On the other hand, two archaeologists, Israel Finkelstein, also from Tel Aviv University, and Neil Asher Silberman, from Belgium, questioning the reliability of the Bible, have shown that it is an fascinating literary account, but in no way from a credible historical source. After decades of excavations in Israel, Lebanon, Syria and Egypt, the two scientists discovered that there is no evidence of the existence of the patriarchs, nor of the flight of Jews from Egypt, nor of the conquest of Canaan. It is even less proven that David and Solomon reigned over a vast empire (The Bible Unveiled, Gallimard reissue, 2004).
As for the history of Zionism, an American historian of Jewish origin, Lenni Brenner (Zionism in the Age of the Dictators, 1983), showed that, in the 1920s and 1930s, the main leaders of the Jewish Agency even negotiated with Hitler and Mussolini to achieve their goals. And it is always worth remembering that the first followers of terrorism in Palestine were members of Jewish paramilitary groups, the precursors of today’s Israel Defence Forces. It must be recognized, however, that only a minority of Jews scattered around the world were Zionists. Brenner discusses the experience of the General Union of Jewish Workers of Lithuania, Poland and Russia, known as the Bund, which, at the beginning of the last century, opposed emigration to Palestine and called for the fight against anti-Semitism and for socialism in the countries of origin.

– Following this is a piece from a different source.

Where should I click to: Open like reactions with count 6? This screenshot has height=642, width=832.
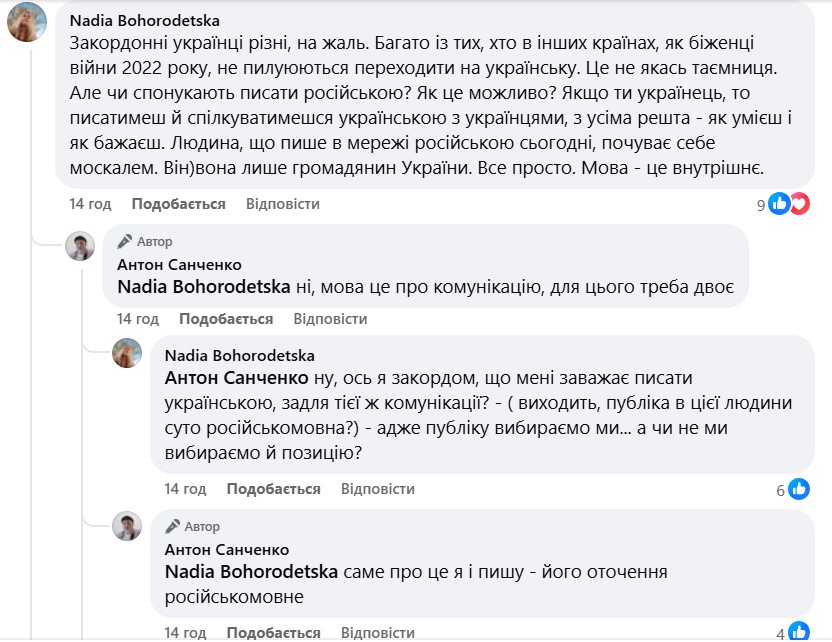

More recently, Matzpen, a small anti-Zionist and anti-Stalinist communist party made up of Palestinian and Jewish workers, fought against the occupation of Palestinian territories by Israel.

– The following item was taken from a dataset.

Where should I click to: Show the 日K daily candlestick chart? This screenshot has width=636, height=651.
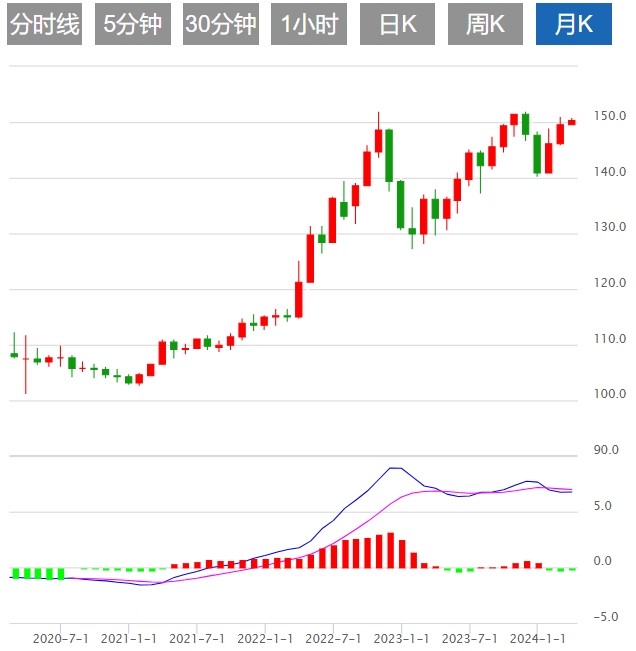coord(397,25)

Was there ever a left-wing Zionism? The humanist and utopian spirit of Martin Buber, for example, and others who aspired to create libertarian socialism in Palestine is undeniable. Against the Zionist slogan “A land without people for a people without land”, Buber thought of a land for two peoples and he criticised the colonial policy of the Zionist leaders. In 1947, on the eve of partition, he emphasised that the solution was not to build two states, but a common binational socio-political entity. He was right.
However, Buber’s position has always been in the minority, even within the so-called Zionist left. It was under the leadership of Mapai, the Labour Party, that the Jewish state was proclaimed in 1948. Tens of thousands of Palestinians were then massacred, while between 700,000 and 800,000 of them were forced to flee their homes. This is what we call in the Arab world the Nabka, or “catastrophe,” which is very well explained by the Palestinian Edward Saïd in La Question de Palestine (The Palestine Question) (Actes-Sud, 2010), but also by the Jewish Ilan Pappé in Le Nettoyage ethnique de la Palestine (The Ethnic Cleansing of Palestine) (Fayard, 2008). An ethnic cleansing, specifies Pappé, which still continues today. A few days ago, Avi Dichter, a member of the Israeli government’s security cabinet, bluntly declared that the Jewish state – the same state that denied Nabka for seventy-five years – had now launched Nabka 2023. Indeed, 80% of Gaza’s population (2.26 million inhabitants) have already been forced to flee their homes in the worst humanitarian catastrophe since 1948.
Yet, as journalist Gideon Levy has written, it is impossible to keep 2 million people in prison without paying a cruel price. This prison must be dismantled now and, as improbable as it may seem, in the long term, only the reconciliation between Jews and Palestinians that the “utopian” Buber advocated can change the destiny of the two peoples. In 2009, the US CIA predicted Israel’s collapse within 20 years, and today the Pentagon says the Jewish state could suffer a strategic defeat in its war on Gaza. The countdown has begun.